Eid al-Adha is normally a time when Muslims come together to pray and celebrate as a community in what is one of two official Islamic holidays.
But like it has for so many other events in the past year, COVID-19 has restricted how many Muslims in Bathurst celebrate significant holidays.
For Jameel Qureshi, a well known cricketer in Bathurst, he has been praying from his home in Blayney throughout Eid al-Adha, which began on Monday and will run through to Friday.
"We'd normally go to the mosque and say our prayers pretty early in the morning, about 7.30am. Then we all eat together and have some meals and then go home and the kids would have presents, quite similar to any other celebration," he said.
"But we've been saying our prayers at home, because of the COVID restrictions. Because there were limited numbers in Bathurst, we stayed home here in Blayney."
While Mr Qureshi admits its hard to not be together as a community during the pandemic, he's remaining positive.

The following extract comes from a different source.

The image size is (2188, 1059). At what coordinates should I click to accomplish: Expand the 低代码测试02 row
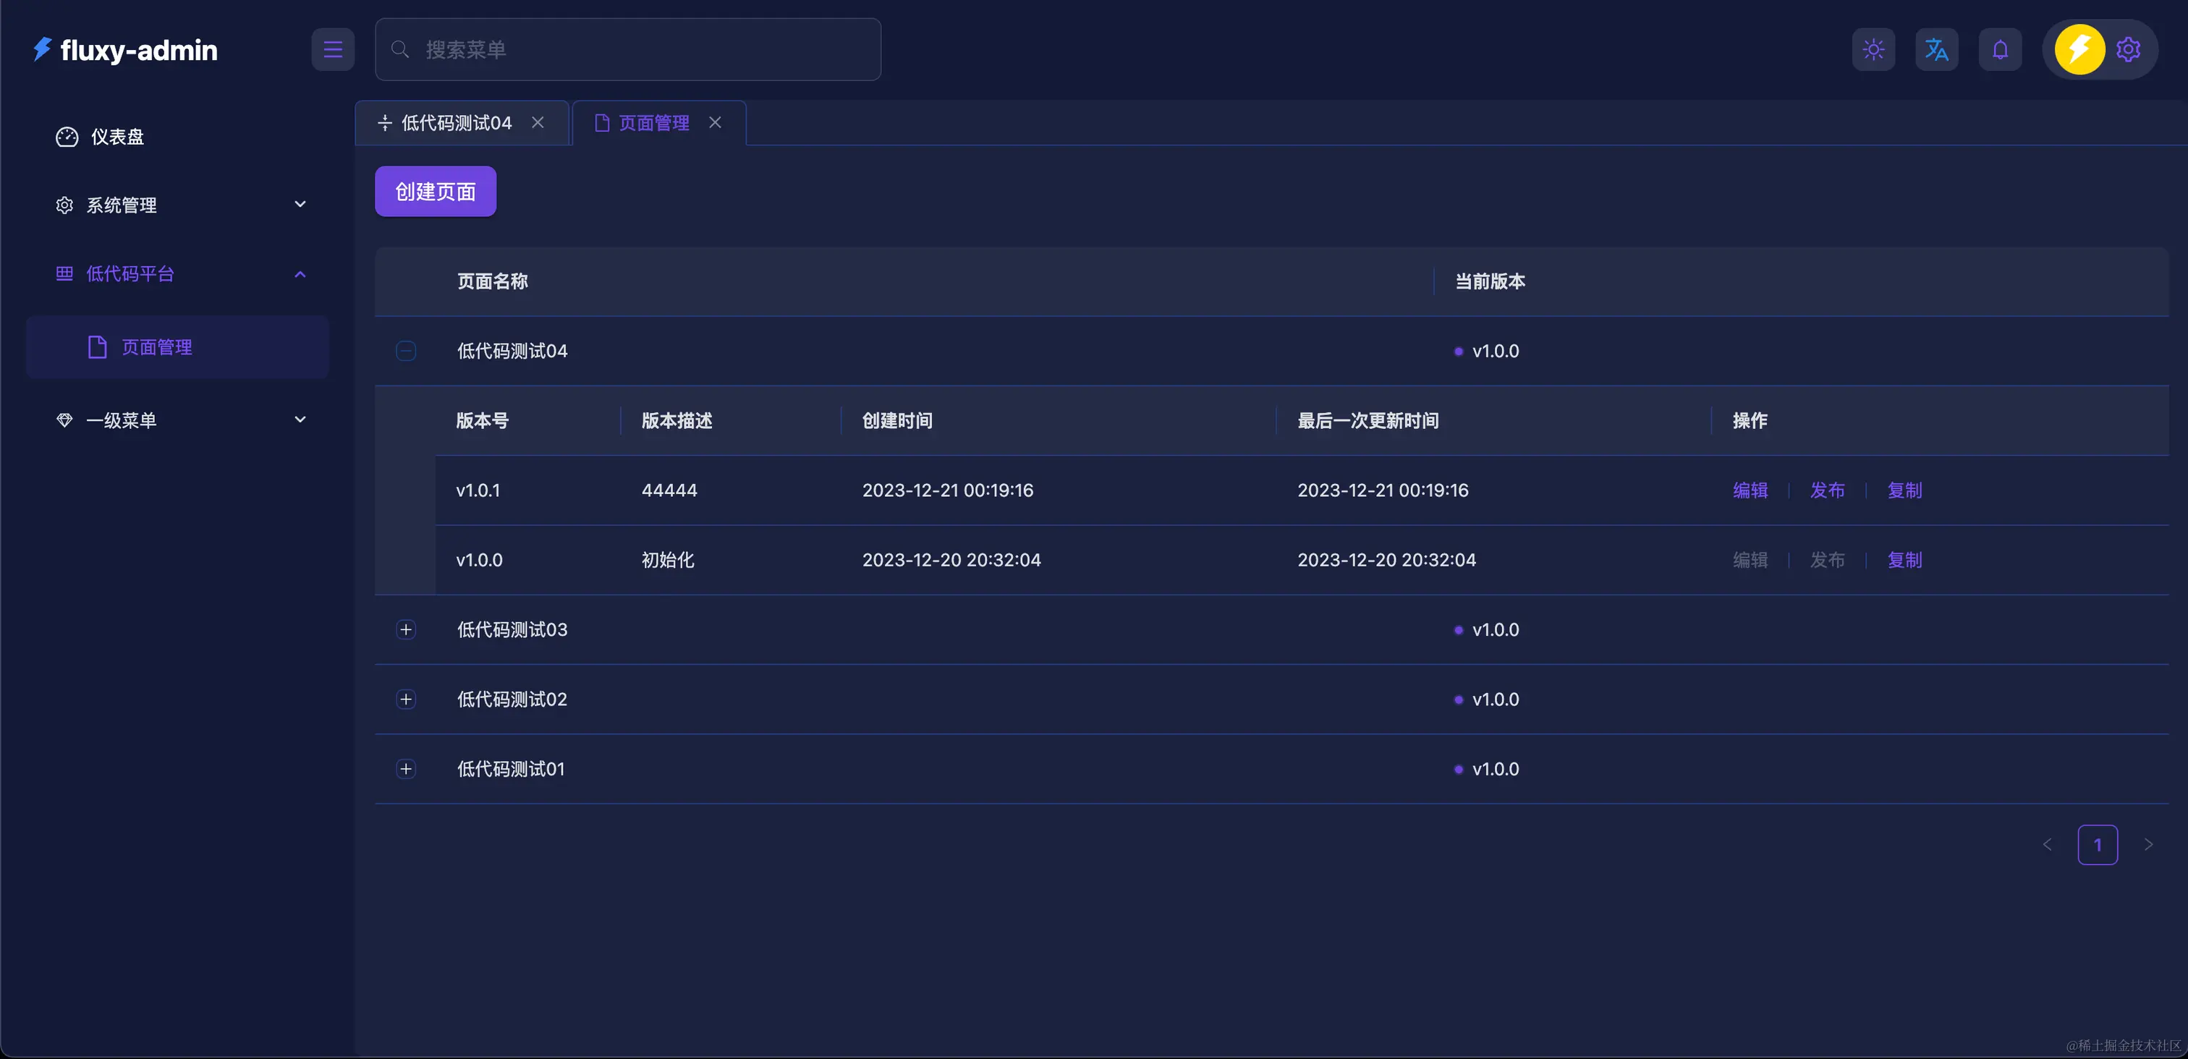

"It's absolutely sad missing out on that community, but it is what it is. We've just got to make the best of it and take the positives out of it," he said.
Eid al-Adha, also known as the Feast of the Sacrifice, takes place in the 12th month of the Islamic lunar calendar, which also marks the final day of the annual holy pilgrimage called Hajj.
Eid al-Adha honours the willingness of Abraham to sacrifice his son Ishmael, but before he could be sacrificed, God provided a lamb to sacrifice instead.
In commemoration of God's intervention, animals are sacrificed ritually, but only one-third of meat is consumed by the family offering the sacrifice, with the rest being given to the poor and needy.
Mr Qureshi has travelled to the Saudi Arabian city of Mecca once to participate in Hajj, back in 2014.
He said it was a very humbling experience, with his big take away being "patience".
"Speaking from a men's point a view, and the women's is very similar, we're only allowed to wear two white garments and everyone is the same," he said.
"You can't tell the difference between a billionaire and a homeless person. It's to bring everyone back together as equal.
"Being at that place, there's nothing in Mecca or Medina, it's just desert.
"People just go there to do good things and people don't care about people's background."
In stead of the more than two million that usually participated in Hajj before the pandemic, it has been restricted to just 60,000 fully vaccinated Saudi Arabians in 2021.